The paper introduces DCN‑V2, a new architecture designed for learning high‑order feature interactions in a web‑scale learning‑to‑rank setting. Its central innovation is an improved cross network that explicitly and efficiently models bounded‑degree feature crosses while remaining amenable to production constraints such as low latency and limited memory. The work not only presents a more expressive variant than the original Deep Cross Network (DCN) but also shares practical lessons gathered after deploying the method in real‑world ranking systems.

Key ideas and contributions include:

  • Explicit and Implicit Interaction Modeling
    • DCN‑V2 begins with an embedding layer that converts categorical and dense features into lower‑dimensional representations. From this common embedding, the model applies a sequence of cross layers to automatically generate explicit feature interaction terms. Each cross layer uses a simple formula where the input vector is “crossed” with itself (or with the base input), thereby forming higher‑order polynomial features. In parallel or in stacked form, these explicit interactions are combined with a deep neural network (DNN) that models complementary implicit interactions.

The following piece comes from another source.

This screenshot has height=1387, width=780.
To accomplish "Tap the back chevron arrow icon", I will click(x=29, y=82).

  • Improved Expressiveness with Bounded Degree
    • Unlike typical DNNs (e.g., those based on ReLU activations) that learn interactions implicitly, DCN‑V2 explicitly models bounded‑order feature crosses. The authors show theoretically that an l‑layer cross network can reproduce all interaction terms up to order l+1. This explicit formulation allows the model to efficiently capture combinatorial interactions without the need for manual feature engineering.

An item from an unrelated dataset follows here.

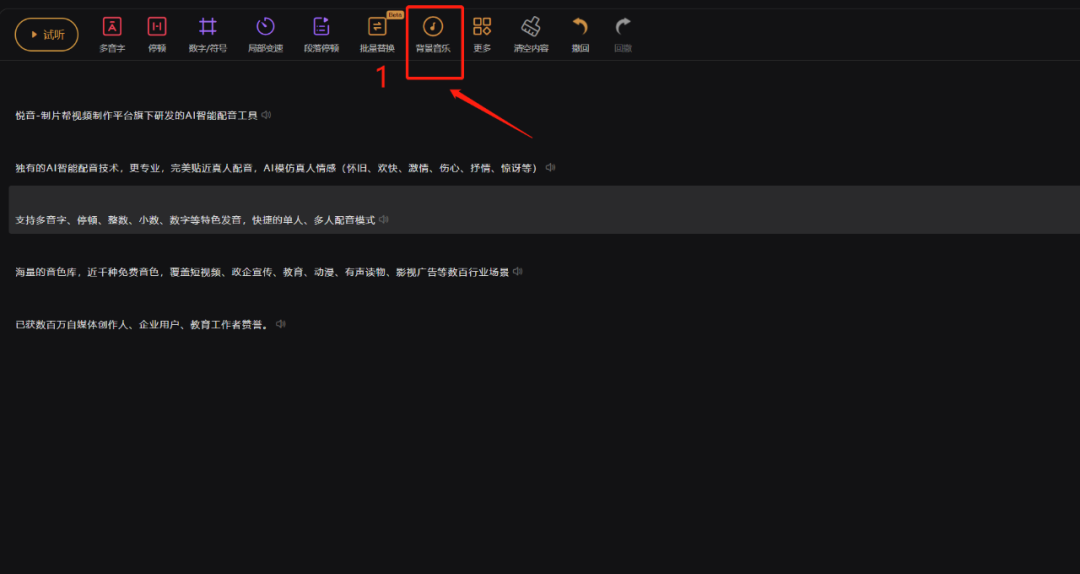The width and height of the screenshot is (1080, 574).
Task: Click the text line 海量的音色库
Action: (x=262, y=272)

  • Mixture of Low‑Rank Experts
    • Noticing that the learned weight matrices in the cross layers are numerically low‑rank, the paper proposes a low‑rank approximation strategy. In addition, the authors extend this idea with a mixture‑of‑experts formulation where several low‑rank “experts” learn interactions in different subspaces. A dynamic gating mechanism then combines these experts. This approach improves the trade‑off between prediction quality and computational cost, making the model more attractive for deployment in production systems where resources are constrained.
  • Theoretical Analysis
    • The paper provides detailed proofs that the cross network not only captures element‑wise (bit‑wise) interactions but also, when the input is viewed as composed of feature embeddings, naturally models feature‑wise interactions. This analysis explains how the architecture effectively parameterizes polynomial functions up to a specific degree using only O(d) parameters per layer, where d is the embedding size.
  • Empirical Evaluations
    • A broad experimental paper is conducted using several public benchmark datasets (such as Criteo and MovieLen‑1M) as well as a web‑scale production dataset. Extensive hyper‑parameter search and ablation studies confirm that (a) explicit high‑order feature crossing is beneficial over standard DNN layers, (b) DCN‑V2 achieves lower log loss and higher AUC compared to alternatives such as DeepFM, xDeepFM, AutoInt, and even standalone large DNNs, and (c) the mixture of low‑rank experts (DCN‑Mix) maintains accuracy while reducing model size and latency.
  • Production Lessons
    • The authors describe practical strategies they adopted during productionization at Google. For example, inserting one or two cross layers near the input (prior to several hidden layers) provides a good balance, and stacking or concatenating cross layers both work well. They also report that replacing standard ReLU layers with cross layers can yield improvements when memory is a limiting factor and when the target interaction structure is polynomial in nature. These insights illustrate that careful architectural design and system optimization are essential when scaling to billions of training examples in real‑world ranking applications.

In summary, DCN‑V2 represents a significant advance in designing networks that explicitly learn feature interactions through simple and effective cross layers, enhanced by low‑rank approximations and expert mixtures. This design not only offers theoretical guarantees regarding polynomial representation but also delivers practical gains in deployment, making it an attractive option for learning‑to‑rank systems and other recommendation tasks in large‑scale industrial settings.